Best William Faulkner Books ReviewBio

William Cuthbert Faulkner was born on the 25th of September, in the year of 1897, in New Albany, Mississippi, United States of America. Faulkner was a famous American author, screenwriter, essayist, playwright, and Nobel Prize laureate, as well.

As noted above, the author was born in New Albany, Mississippi, and he was the first child of four. Another Faulkner child was also a writer, namely John Faulkner. Faulkner’s parents were Murry Cuthbert Faulkner and Maud Buller. Just after Faulkner’s birth, the family relocated to Ripley, Mississippi, as the dad had a fortuitous job offer and hoped that he could inherit a railroad from his dad.

Best William Faulkner Books

Photo Title Rating Length Buy
Light in August[LIGHT...image Light in August 9.74/10 507 Pages Check Price On Amazon
Absalom, Absalom! Absalom, Absalom! 9.82/10 384 Pages Check Price On Amazon
The Sound and...image The Sound and the Fury 9.66/10 326 Pages Check Price On Amazon
A Rose for...image A Rose for Emily and Other Stories 9.94/10 248 Pages Check Price On Amazon
As I Lay...image As I Lay Dying 9.42/10 156 Pages Check Price On Amazon

The Beginnings

With time, the family moved once more, this time to Oxford, Mississippi, and it is here that the writer lived most of his life, even though it was a continuous residency. When only seventeen, he met Phil Stone, who influenced his writing early on. He attended the University of Mississippi, with Stone being by his side. With that said, let us now divert our attention to our picks for the best William Faulkner books.

Light in August



Rightfully among the best-selling Faulkner books and the most popular Faulkner books, Light in August is among our favorite works by the writer. Light in August is a marvelous novel that we cannot wait to read once more. It was published in the year of 1932, spanning about 500 pages, in total.

Inauspicious Time

The tale begins in the 1930s, namely in the American South, just as racial segregation had been legalized and Prohibition-era was at its peak. We start with Lena Grove, who is a young white girl with a child, who is from Doane’s Mill, Alabama.
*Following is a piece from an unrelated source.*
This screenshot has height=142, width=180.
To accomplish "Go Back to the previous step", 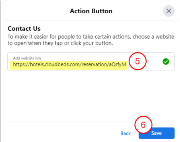I will (126, 133).
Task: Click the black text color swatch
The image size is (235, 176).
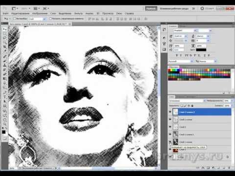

Lena Grove is trying to find the dad of her soon to be born child, namely Lucas Burch. Burch had lost his job and relocated to Mississippi, but not before making a promise that he’d send for Lena once he got a job.


Having not heard from Burch for a lengthy period of time and continually harassed by her elder brother for her predicament, Lena does the best thing that she thinks of – she hitchhikes all the way to Jefferson, Mississippi.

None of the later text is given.